» TASKS AND EXERCISES:
A: Answer these questions from the Brussels travel account, one line per answer, marked (i), (ii), (iii) like the questions.
(i) Which park and square lies along Rue de Régence?
(ii) The Atomium's architecture comes from the world exhibition of which year?
(iii) In what month and year did the visit take place?
B: Write the next part of the Brussels travel account, picking up after its final sentence.

» DOCUMENT SEGMENT:
Between the European Quarter and the Old Town, you can find the Royal Palace and Parc de Bruxelles. We visited the Coudenberg, an ancient basement beneath the palace. To the North of Parc de Bruxelles, a small park that is good for relaxing, you can find the Belgian Parliament.
To the southwest of the city center, in Upper Town, you can find the Marolles quarters with the huge, impressive but decadent Palace of Justice (under renovation) at Place Polaert where you have amazing views of the Lower Town. The square is also the beginning of the exclusive shopping road Avenue de Louise, and Place Louise. Along the road Rue de Régence you can find the small but beautiful park and square Petit-Sablon, as well as the gothic church with the same name.
To the North you can find the financial district with the majority of Brussels skyscrapers. In the Northern outskirts, you can find the impressive landmark Atomium with its futuristic architecture from the 1958 world exhibition, that we also visited inside. Next to Atomium is Mini-Europe, a theme park with miniatures of buildings in EU countries.

MY EXPERIENCE

We visited Brussels for 3 days as a part of a 5 day tour to Belgium and a one day visit to the Graspop rock festival. We arrived at the large Brussels Airport.
Despite the lack of water and a lot of grey EU buildings, I liked Brussels a lot as a tourist attraction; the mix of old buildings and futuristic buildings, the beautiful squares, parks, the magnificent food and drinks and the large number of rare museums make this city unique!
The weather was mixed -grey and sunny, and some heavy showers also occured. Grey weather is very common in Belgium, even summertime.
During our visit in June 2014, World Football Championship was going on, so the streets and pubs were really lively. As a contrast to that, the streets were almost empty on Saturday and Sunday during our visit. It was a bit grey and rainy and we were not in the old town these days, but still strange to see so less people outdoors in central Brussels, especially since this is common weather in Belgium.
The infrastructure of Brussels is good. The city has metro, trams and buses. The trams are modern but we didn’t use it since the city center is very pedestrian friendly and we needed the metro to get to the outskirts. The metro system is working good but a bit worn; the underground trains are not very modern and some stations look really bohemic with no escalators. Brussels have several train stations, the central station is not the largest.
Food in Belgium is really good, the meatballs are really tasty for example, and you can find food from Belgian restaurants as well as international kitchen (Italian, Asian, Spanish, French etc). Belgium is also famous for its beer, waffles and chocolate that is in top class, and of course we tried it!

» GIVEN MATERIAL:
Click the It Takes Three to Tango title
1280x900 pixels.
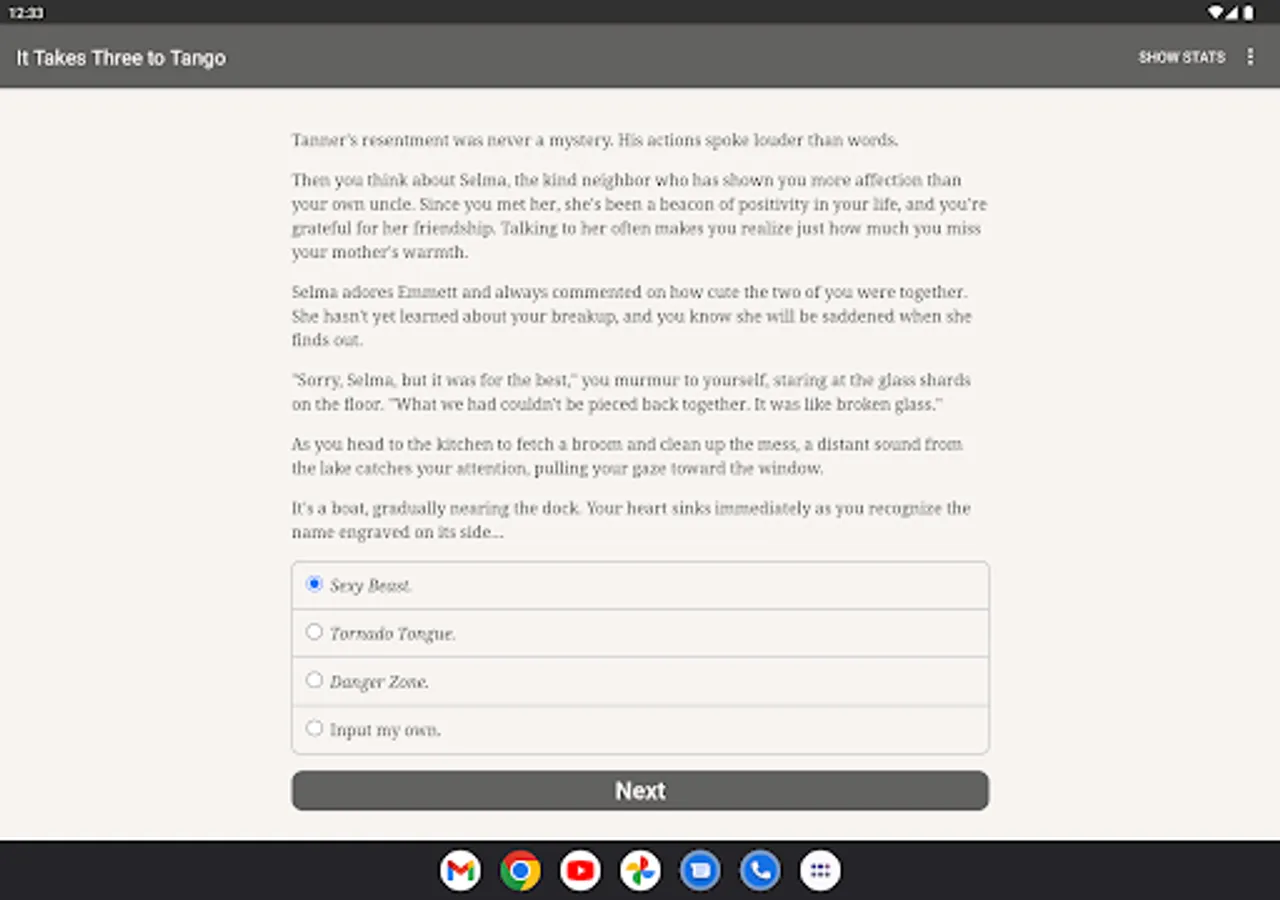[120, 57]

» SOLVED PROBLEMS:
A:
(i) Petit-Sablon
(ii) 1958
(iii) June 2014

B:
Traffic can be really harsh during rush hours, since there are many cars –Belgium is not by far as bike friendly as the Netherlands- and the streets are really small, so you often see cars stucked in the middle of an intersection. At one occasion, we watched about 10 incident that nearly lead to accidents in just a few minutes! Even if the traffic can be aggressive, motorists generally stop for pedestrians.
It felt pretty safe to walk around in central Brussels, even after dark. The only problems we had were with some Romanian beggars that tried to fool tourists. Don’t let them make you sing anything, it’s just a scam!
We stayed at the 4 star Renaissance Brussels Hotel at the Rue du Parnasse in the European Quarter, right next to the huge EU Parliament. The location is about 15 minutes walk to the Old town, and even closer to the Royal Palace. The hotel is a modern 7-storey building with elegant but a bit impersonal interior. It has 262 rooms and is part of the Marriott/Renaissance chain. The room was really large and nice with a large flatscreen TV, a large king size bed and a long corridor. It was furnished in earth colours and had views over a small street. The staff were very friendly, but the breakfast is really expensive (25 euro and 15 euro with discount) so it is hardly worth the money, and they made a mistake to charge to much, that was corrected later after many e-mails. But for the hotel over all we got really good value for money. The hotel has a bar, a Starbucks, a restaurant, a gym and a pool in the basement.

I also visited Antwerp and the Graspop festival after Brussels.

Click on the link below to read more and watch the pictures: *

http://www.worldtravelimages.net/Brussels.html


----------



## Nightsky (Sep 16, 2002)

*GRAND PLACE:*









Hôtel de Ville, Brussels Town Hall.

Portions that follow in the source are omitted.